Advantages of HUCB as a source for stem cell therapy
HUCB as a source of stem cells has a number of significant advantages over other stem cell sources. First of all, non-invasive collection without any risk for the donor and a real abundance with more than 100 million births annually worldwide make the HUCB a readily available source of stem cells. Furthermore, a rising number of public and private banks, which can store huge quantities of cord blood units, allow an optimal HLA match for the allogeneic or potentially autologous transplantation. Last but not least, HUCB stem cells, unlike the more controversial embryonic stem cells, do not involve ethical issues. Thus, HUCB has now emerged as an attractive source of stem cells for research and clinical application in treating a variety of diseases.
The biological advantages of HUCB stem cells are even more apparent. Cord blood is collected immediately after the baby is born, which means that HUCB stem cells are among the youngest types of cell that can be isolated from a human being. This is important, as cells from adult donors may have an impaired DNA quality caused by environmental and endogenous factors during their lifetime. Moreover, the HUCB cells carry a lower risk of viral contamination due to the minimal exposure of donor babies to viruses during prenatal life [12, 13].

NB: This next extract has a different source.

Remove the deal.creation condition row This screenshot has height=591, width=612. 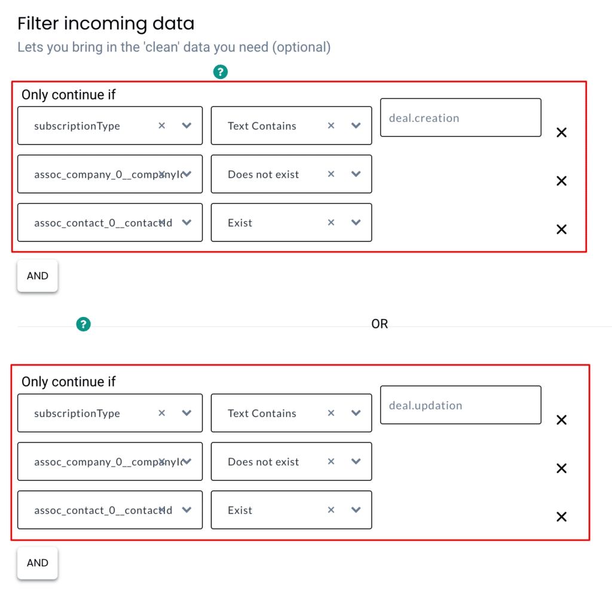coord(561,132)
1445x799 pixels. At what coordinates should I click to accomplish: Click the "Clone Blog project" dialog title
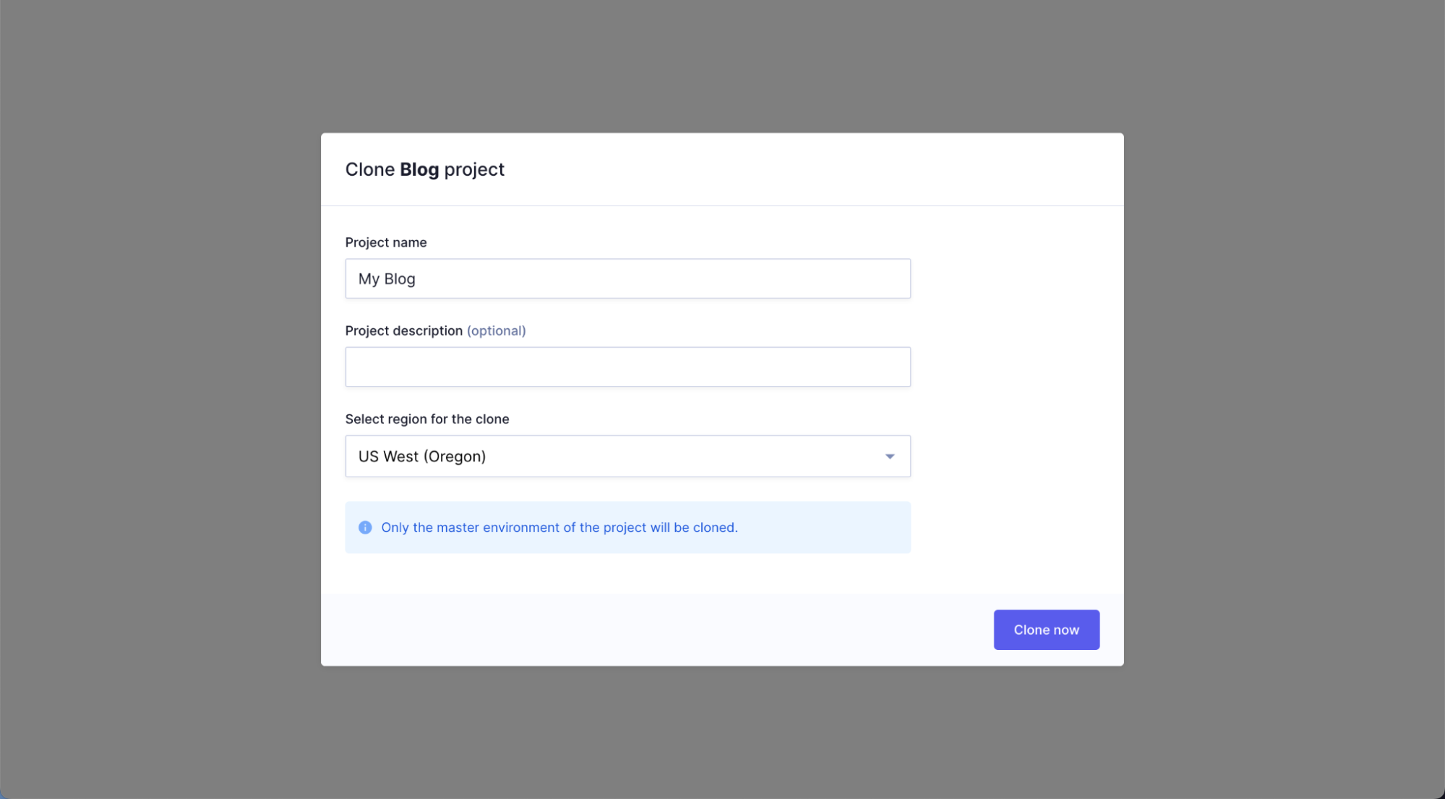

One of the main advantages of HUCB cells is hidden in their core. The potential of normal cells to replicate is determined by the length of telomeres, the sequences of the DNA at the chromosome ends. The telomeres abbreviate with each cycle of cell division and critically short telomeres finally lead to cell arrest or cell death. HUCB stem cells have very long telomeres as they undergo a limited number of cell divisions prior to birth. The length of HUCB cell telomeres is 11-13 kbp, compared with 8-9 kbp in BM cells of 16-59 year old donors [14]. Moreover, HUCB stem cells contain telomerase, the enzyme which elongates telomeres. Thus, telomere-shortening caused by cell replication is further decreased in cells from HUCB [15].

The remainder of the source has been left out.